(Collected data)
· · · ·

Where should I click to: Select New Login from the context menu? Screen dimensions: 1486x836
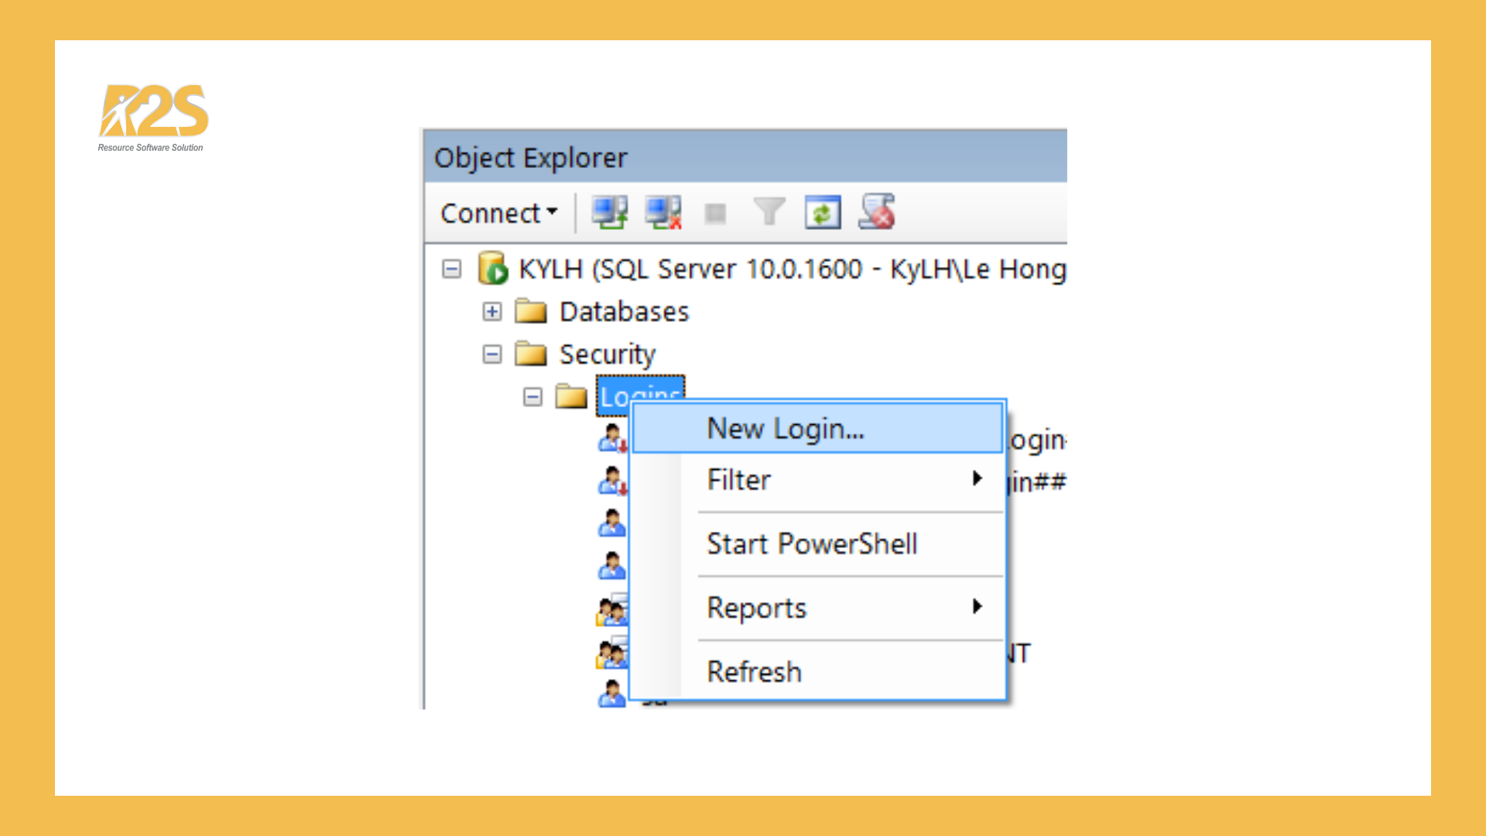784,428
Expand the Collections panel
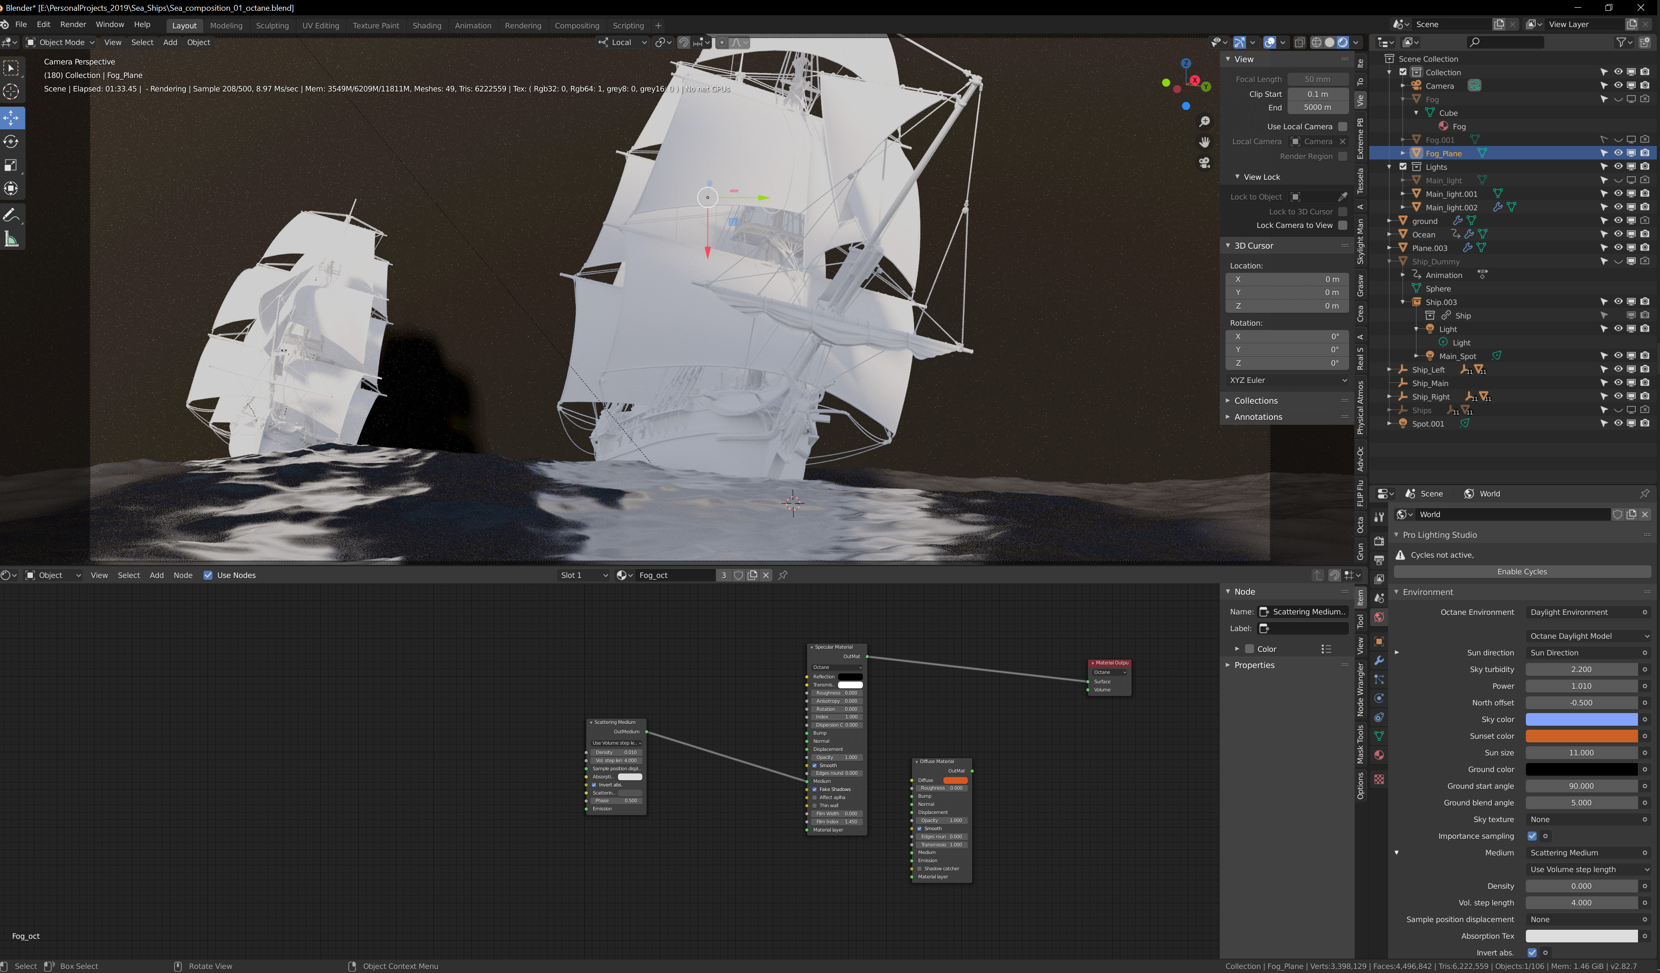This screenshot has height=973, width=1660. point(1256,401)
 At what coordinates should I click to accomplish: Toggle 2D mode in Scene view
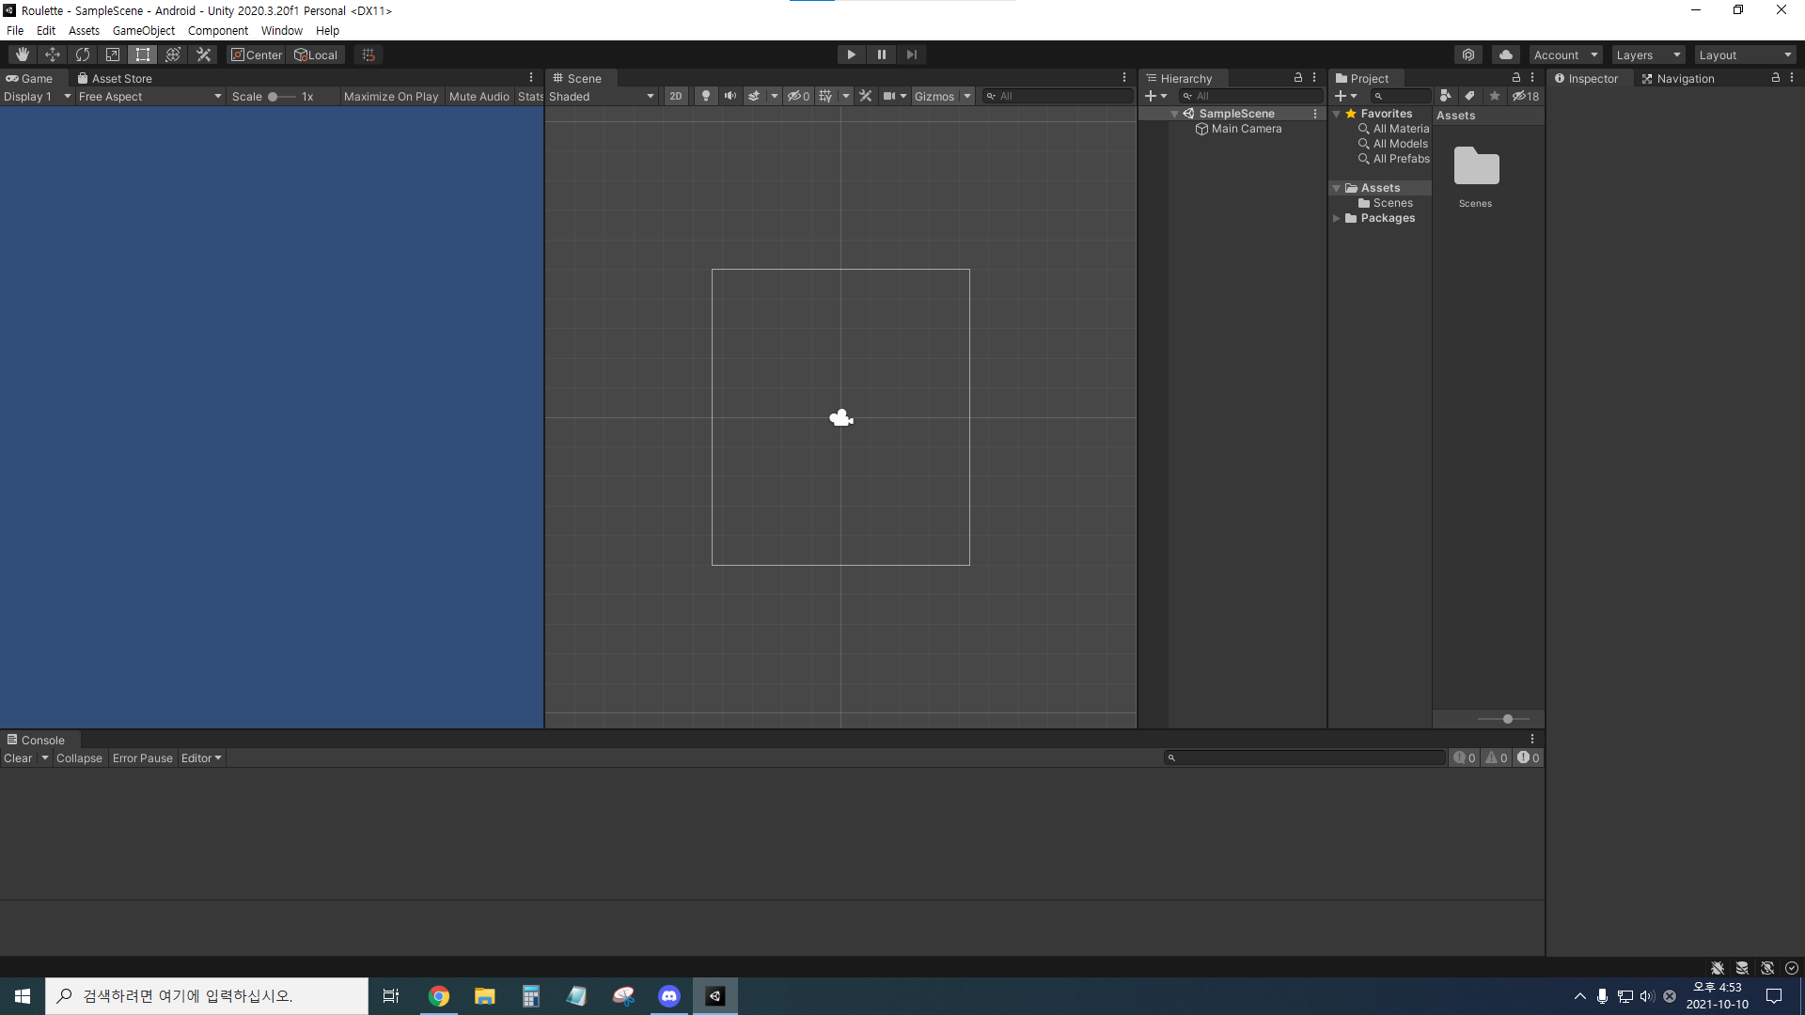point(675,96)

· · · ·

▶ [What is being asked]
Give again, word for word, the line that contains "Expand the Collections panel" and every line after it through the end of the entries; omit the pictures.

▶ [Worked solution]
Expand the Collections panel
This screenshot has height=973, width=1660. point(1256,401)
 At what coordinates should I click to accomplish: Toggle 2D mode in Scene view
point(675,96)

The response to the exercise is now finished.